Students on Vanderbilt’s campus are not afraid to share their ideas. Through student organizations, rallies, walks and meetings with the Chancellor, Vanderbilt students use every medium possible to get the word out about causes that are important to them. But what about the arts?
In the opera “To Hell and Back” by Jake Heggie, senior vocal performance major Bavli aims to use the arts as a means to tackle a difficult topic: domestic abuse. The opera, which she is starring in alongside Blair Professor of Voice, Dr. Gayle Shay, and Professor of Collaborative Piano, Jennifer McGuire, aims to use an uncommon medium to share a disturbing story.
Show and Music
The opera delves into the relationship between Stephanie (Danielle Bavli) – a woman who has endured domestic violence from her husband Peter – and her mother-in-law, Anne (Gayle Shay) – a woman wrought with contemplation over realizing her son is an abuser. Some may be critical of a production that is entirely sung, but Bavli emphasizes the value.
“New opera is trying to integrate current issues. Art is supposed to bring awareness to important issues to share with the world,” said Bavli.
The vocal styles utilized facilitate the plot and feature two juxtaposing styles, a musical theatre and operatic soprano.

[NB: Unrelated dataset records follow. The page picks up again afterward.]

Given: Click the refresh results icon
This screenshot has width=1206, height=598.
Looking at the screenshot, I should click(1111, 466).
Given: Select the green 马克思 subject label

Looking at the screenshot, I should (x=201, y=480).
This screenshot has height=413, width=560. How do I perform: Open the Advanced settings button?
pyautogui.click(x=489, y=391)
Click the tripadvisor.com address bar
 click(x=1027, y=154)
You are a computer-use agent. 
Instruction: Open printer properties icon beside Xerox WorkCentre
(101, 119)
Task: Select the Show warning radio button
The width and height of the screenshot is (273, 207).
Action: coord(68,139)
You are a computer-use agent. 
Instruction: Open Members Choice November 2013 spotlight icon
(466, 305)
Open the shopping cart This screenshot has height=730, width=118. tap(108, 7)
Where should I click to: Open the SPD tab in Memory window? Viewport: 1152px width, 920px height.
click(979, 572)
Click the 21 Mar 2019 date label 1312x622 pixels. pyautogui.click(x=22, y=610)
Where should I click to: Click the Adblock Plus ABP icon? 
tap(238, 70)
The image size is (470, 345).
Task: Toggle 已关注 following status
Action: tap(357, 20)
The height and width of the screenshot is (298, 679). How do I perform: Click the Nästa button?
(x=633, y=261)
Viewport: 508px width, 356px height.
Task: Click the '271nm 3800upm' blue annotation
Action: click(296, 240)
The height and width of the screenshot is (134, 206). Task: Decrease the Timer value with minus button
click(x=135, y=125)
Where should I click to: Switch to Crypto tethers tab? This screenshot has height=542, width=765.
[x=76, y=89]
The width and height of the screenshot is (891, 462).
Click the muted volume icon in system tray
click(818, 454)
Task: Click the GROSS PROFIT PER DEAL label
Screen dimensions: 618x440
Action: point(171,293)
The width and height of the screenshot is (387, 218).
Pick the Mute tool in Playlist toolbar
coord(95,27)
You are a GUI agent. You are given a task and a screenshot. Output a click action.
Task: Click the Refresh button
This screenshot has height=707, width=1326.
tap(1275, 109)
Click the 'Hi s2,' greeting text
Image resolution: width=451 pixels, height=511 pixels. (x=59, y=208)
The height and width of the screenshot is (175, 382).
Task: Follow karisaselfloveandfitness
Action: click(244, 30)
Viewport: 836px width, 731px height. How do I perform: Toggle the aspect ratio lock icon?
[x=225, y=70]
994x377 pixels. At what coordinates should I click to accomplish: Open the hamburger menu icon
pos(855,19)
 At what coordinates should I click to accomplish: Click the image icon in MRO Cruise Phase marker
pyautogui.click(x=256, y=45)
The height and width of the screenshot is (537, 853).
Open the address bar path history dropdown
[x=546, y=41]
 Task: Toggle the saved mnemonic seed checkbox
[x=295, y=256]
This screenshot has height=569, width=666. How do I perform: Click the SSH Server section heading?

“Jake Heggie is actually known for combining musical theatre and operatic styles. While the whole thing is sung, the melodic content is quite accessible to most people,” said Bavli. “Since this is such an emotionally dense show, the fact that it is all set to music means that the contrast between the characters is all the more clear.”
Each character has a musical motif that conveys elements of their characters’ essences.
“You can hear Stephanie’s innocence and her hope in the way her music is written, and you can hear the dark boozy nature of Anne’s character in her music,” said Bavli.
The role of the abuser is physically absent in the show, so Danielle and Dr. Shay had to work to create his character in their minds.
“We wanted to not only look at the character of the abuser and the experience of the abuser but also the experience of the creator of the abuser because when we talk about abuse, we rarely look at the responsibility of bringing someone into the world and having them become what they will be. That’s something that you have to live with forever. One line in the show says ‘you can leave your husband but how do I leave my son?’,” Bavli said.
In a show that deals with such a disturbing topic as domestic abuse, it can be difficult to imagine what a character going through such a torturous event may be feeling.
Bavli articulates this challenge, “I feel a greater obligation to do this justice. I know how important and personal this is to so many people. It has definitely been a challenge to step into the shoes of what someone going through this would actually be feeling.”
To prepare for the role, she studied women’s stories and watched their body language and their responses when asked about these events.
“I watched a lot of interviews of women who had been through domestic violence to see what mental space they’re in when they talk about their experience and abuser,” Bavli said. “I tried to put myself in their shoes in order to understand how if you’ve been broken down and really love someone and that person is charming enough and convincing enough to apologize to you and come up with ways to beg for your forgiveness, you might be willing to give them chance after chance. The character is really realistic and really relatable on so many human levels, so I was able to connect to her in that way,” said Bavli.
When asked about what this show taught her, Bavli was committed to a very important idea.
“This could literally happen to anyone,” she said. “We could all fall victim to it, and it’s given me greater perspective in terms of the different ways people deal with such tragedy and how to react to people who may or may not know [what you’re struggling with].”
On relating to Stephanie’s story and what she has learned from that, Bavli noted, “Stephanie’s story shows that there is always hope to move on from something like this. One of the beautiful things about Stephanie’s character is that, despite what she’s gone through, she still feels like she has her whole life ahead of her and so much that she can grow towards. You don’t have to go through this alone, and there are ways to move on from something this devastating.”
“To Hell and Back” will be performed this Saturday, February 4, 2017 at 8 p.m. in Turner Hall at the Blair School of Music. Admission is free. Run Time: 45 minutes.